→ **AIM**: Rewrite the lines starting at the one that contains "The height and width of the screenshot is (585, 1024)." and ending at the one that contains "(x=64, y=72)", with "orange" changed to "red" and nothing else altered.

___ MATERIAL FOR THIS TASK ___

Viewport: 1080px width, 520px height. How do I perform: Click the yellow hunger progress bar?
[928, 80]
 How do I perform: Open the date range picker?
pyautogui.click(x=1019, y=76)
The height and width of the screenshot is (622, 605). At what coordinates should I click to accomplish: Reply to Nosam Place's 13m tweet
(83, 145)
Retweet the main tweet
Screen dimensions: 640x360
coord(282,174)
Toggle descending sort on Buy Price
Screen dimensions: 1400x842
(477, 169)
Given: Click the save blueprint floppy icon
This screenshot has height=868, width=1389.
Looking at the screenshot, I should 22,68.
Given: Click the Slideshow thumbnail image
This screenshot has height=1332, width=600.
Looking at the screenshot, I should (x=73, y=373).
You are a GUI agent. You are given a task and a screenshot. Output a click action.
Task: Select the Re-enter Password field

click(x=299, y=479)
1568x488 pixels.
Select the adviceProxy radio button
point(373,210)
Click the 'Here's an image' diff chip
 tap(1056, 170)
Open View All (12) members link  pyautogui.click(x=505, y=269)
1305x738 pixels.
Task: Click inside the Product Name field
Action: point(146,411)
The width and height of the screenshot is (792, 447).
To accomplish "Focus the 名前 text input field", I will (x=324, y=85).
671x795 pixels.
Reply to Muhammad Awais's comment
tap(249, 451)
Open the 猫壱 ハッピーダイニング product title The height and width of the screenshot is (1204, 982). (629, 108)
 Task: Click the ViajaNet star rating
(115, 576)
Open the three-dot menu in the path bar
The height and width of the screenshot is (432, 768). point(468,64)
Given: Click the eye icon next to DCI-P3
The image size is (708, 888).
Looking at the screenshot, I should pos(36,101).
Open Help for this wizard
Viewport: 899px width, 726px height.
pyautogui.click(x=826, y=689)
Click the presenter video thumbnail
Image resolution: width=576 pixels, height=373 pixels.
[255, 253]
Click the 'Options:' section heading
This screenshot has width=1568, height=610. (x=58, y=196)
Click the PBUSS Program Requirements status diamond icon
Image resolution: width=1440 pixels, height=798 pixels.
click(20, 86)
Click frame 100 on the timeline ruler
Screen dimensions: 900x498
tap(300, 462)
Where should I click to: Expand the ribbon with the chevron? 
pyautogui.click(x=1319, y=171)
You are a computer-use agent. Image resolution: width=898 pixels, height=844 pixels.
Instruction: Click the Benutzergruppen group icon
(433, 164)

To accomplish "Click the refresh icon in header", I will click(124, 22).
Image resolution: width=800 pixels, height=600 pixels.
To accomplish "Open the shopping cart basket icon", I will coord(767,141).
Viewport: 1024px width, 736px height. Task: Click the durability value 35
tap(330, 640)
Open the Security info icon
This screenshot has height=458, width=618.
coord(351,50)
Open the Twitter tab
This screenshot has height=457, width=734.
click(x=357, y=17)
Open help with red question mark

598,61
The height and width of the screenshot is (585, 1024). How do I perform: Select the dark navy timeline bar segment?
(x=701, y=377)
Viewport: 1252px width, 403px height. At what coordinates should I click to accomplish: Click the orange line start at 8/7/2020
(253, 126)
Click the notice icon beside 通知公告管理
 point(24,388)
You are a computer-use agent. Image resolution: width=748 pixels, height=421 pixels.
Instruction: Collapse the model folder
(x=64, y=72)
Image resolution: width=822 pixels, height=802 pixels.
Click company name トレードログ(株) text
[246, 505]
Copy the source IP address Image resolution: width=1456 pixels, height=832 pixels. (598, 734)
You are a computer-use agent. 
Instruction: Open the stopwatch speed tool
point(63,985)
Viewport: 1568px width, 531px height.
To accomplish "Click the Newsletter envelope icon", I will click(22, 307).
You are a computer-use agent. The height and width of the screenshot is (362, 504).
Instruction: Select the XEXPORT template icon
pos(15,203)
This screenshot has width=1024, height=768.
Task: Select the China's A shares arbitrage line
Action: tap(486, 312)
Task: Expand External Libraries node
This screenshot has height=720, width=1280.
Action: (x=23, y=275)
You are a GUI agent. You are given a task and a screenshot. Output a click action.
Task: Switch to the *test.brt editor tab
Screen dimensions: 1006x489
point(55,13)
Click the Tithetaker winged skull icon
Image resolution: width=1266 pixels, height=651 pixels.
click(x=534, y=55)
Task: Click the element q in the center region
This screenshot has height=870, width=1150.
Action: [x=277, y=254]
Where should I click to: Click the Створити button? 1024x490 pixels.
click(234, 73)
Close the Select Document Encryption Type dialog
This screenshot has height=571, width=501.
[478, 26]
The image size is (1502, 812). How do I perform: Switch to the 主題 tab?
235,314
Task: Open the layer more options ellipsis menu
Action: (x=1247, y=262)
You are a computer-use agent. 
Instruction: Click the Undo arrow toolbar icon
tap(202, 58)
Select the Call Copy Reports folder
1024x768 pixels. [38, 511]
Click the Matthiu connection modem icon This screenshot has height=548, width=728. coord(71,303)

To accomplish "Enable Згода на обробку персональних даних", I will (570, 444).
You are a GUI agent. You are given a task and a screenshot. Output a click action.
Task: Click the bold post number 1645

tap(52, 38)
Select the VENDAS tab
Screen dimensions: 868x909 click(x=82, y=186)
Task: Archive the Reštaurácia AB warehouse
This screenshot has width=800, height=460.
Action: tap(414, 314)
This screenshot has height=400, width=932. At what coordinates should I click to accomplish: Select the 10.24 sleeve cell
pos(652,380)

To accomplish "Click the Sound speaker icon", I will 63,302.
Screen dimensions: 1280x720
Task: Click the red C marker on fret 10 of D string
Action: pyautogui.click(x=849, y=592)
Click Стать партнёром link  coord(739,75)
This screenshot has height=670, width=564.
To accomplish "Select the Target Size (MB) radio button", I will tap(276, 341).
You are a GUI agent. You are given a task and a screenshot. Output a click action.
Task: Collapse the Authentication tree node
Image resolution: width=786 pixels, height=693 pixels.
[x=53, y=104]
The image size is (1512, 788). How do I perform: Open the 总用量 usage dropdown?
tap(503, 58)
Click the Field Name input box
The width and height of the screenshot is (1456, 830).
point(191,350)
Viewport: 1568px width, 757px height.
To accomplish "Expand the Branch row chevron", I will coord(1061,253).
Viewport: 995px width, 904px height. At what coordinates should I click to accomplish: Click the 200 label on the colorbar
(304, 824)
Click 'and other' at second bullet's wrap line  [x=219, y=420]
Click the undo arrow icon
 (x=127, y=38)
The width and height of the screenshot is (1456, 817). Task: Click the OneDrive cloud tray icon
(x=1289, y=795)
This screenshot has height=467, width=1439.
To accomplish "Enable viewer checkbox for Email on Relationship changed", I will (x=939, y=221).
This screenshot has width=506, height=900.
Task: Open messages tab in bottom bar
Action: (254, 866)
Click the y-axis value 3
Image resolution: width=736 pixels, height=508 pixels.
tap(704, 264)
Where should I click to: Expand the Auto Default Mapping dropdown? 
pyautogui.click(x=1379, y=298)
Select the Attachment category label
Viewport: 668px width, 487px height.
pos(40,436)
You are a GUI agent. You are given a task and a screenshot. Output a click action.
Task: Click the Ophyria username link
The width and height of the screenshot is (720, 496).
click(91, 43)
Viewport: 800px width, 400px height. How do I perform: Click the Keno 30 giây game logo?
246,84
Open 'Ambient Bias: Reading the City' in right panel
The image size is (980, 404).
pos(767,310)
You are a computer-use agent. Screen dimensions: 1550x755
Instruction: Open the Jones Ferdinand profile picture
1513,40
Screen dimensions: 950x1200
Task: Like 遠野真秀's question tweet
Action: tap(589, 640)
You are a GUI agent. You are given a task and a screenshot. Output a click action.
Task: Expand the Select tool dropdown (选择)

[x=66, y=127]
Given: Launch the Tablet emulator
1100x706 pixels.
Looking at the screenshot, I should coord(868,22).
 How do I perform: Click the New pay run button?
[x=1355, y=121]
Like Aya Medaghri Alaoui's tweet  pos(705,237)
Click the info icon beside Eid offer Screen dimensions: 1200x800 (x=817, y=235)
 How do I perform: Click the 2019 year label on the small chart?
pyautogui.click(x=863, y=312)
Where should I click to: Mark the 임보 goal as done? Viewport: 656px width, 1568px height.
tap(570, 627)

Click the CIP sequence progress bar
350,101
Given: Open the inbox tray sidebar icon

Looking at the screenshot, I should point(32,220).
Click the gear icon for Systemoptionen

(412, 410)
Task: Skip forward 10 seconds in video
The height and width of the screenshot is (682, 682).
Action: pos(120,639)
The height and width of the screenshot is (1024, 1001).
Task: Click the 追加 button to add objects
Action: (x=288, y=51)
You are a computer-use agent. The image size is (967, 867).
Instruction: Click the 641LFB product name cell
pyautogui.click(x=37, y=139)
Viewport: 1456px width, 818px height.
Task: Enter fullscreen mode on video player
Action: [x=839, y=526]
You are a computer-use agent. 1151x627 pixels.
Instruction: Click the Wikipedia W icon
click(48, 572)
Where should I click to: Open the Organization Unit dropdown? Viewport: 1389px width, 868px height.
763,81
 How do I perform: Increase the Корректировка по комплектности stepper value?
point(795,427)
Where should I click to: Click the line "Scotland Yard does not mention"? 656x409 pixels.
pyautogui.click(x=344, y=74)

___

→ **EXPECTED OUTPUT**:
The height and width of the screenshot is (585, 1024). How do I perform: Select the dark navy timeline bar segment?
(x=701, y=377)
Viewport: 1252px width, 403px height. At what coordinates should I click to accomplish: Click the red line start at 8/7/2020
(253, 126)
Click the notice icon beside 通知公告管理
 point(24,388)
You are a computer-use agent. Image resolution: width=748 pixels, height=421 pixels.
Instruction: Collapse the model folder
(x=64, y=72)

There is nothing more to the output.